• [Problem to work on]:
Repeat exactly, and only, the lines below starting at the line that contains "Task: Open the Hire Date calendar picker icon" and ending at the line that contains "Screen dimensions: 786x514", inclusive of both.

• [Source data]:
----------------------------------------
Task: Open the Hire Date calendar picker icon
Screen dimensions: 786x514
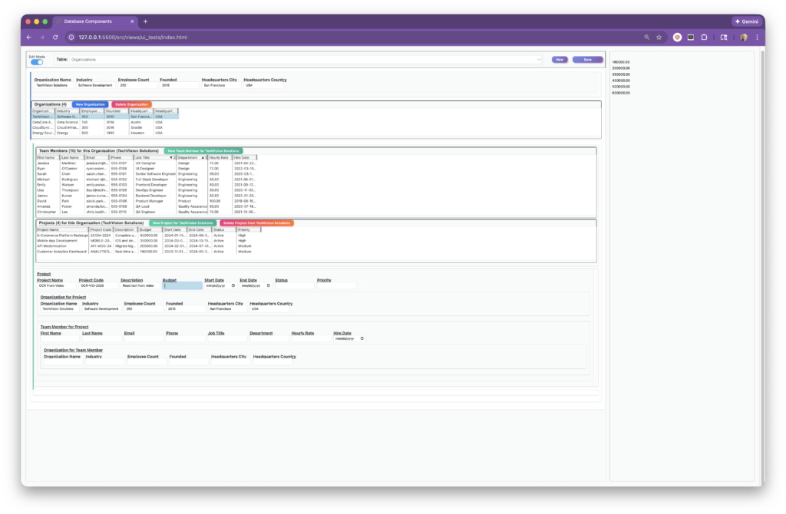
----------------------------------------
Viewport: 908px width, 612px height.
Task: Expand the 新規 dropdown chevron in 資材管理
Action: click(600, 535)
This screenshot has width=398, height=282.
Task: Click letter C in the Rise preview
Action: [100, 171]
----------------------------------------
• [Written answer]:
Task: Open the Hire Date calendar picker icon
Screen dimensions: 786x514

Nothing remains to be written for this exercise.